Lowry: Obamacare's Ingenious New Justification
Rich Lowry writes in National Review:
"I can take care of my enemies all right, ” Warren Harding once said. “But my friends, my damn friends, they’re the ones that keep me walking the floor nights!”
In the sense that so irked Harding, Judge Gladys Kessler is a great good friend of Obamacare. The U.S. district-court judge in Washington, D.C., delivered a more telling blow against the law in the course of ruling it constitutional than critics have in assailing it as a travesty.At issue is the individual mandate. Two other district-court judges have struck it down on the grounds that Congress doesn’t have the power under the Commerce Clause of the Constitution to require that everyone buy health insurance. If someone doesn’t purchase insurance, he hasn’t done anything. He isn’t engaged in activity that may or may not affect interstate commerce, but in sheer inactivity. Never before has anyone thought Congress could regulate nonevents.

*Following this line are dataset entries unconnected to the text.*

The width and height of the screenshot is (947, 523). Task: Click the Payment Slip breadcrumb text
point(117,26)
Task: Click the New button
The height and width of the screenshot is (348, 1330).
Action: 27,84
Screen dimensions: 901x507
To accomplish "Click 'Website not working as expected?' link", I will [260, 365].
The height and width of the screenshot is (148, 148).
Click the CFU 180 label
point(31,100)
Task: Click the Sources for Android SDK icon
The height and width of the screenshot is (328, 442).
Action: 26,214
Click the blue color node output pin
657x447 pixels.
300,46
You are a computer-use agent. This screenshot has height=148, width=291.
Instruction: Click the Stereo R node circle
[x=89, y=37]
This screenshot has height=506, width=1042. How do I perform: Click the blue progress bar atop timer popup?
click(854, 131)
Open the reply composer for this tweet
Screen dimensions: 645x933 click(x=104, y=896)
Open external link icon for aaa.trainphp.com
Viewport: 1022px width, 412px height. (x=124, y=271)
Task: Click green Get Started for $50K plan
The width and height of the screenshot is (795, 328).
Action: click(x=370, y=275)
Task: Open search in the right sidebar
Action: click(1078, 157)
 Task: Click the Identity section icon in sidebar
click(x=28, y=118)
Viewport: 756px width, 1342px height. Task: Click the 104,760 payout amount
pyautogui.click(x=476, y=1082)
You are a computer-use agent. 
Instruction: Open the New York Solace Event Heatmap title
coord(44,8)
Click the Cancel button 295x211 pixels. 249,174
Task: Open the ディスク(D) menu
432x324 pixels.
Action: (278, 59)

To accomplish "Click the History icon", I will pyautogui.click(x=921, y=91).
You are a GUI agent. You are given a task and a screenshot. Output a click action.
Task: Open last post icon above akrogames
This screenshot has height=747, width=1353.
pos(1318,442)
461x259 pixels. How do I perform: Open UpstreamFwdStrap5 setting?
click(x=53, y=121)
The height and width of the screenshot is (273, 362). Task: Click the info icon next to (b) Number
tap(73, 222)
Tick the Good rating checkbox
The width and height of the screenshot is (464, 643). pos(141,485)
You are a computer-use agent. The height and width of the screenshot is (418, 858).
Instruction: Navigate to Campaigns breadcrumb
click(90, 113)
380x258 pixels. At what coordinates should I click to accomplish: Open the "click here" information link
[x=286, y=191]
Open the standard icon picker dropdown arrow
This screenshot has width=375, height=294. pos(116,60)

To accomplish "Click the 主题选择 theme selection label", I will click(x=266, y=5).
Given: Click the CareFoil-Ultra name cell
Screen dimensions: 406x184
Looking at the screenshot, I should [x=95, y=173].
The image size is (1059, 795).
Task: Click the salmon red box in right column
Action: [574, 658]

The easy-to-grasp distinction between an activity and inactivity is one of the most powerful legal arguments of Obamacare’s opponents. But they hadn’t yet run up against a jurist as ingenious as Judge Kessler. She brushes the activity/inactivity distinction aside because not doing something is a choice and therefore “mental activity.”
Why hadn’t someone thought of that before? The sophists in Eric Holder’s Justice Department must be embarrassed that they didn’t dredge up this killer rejoinder themselves.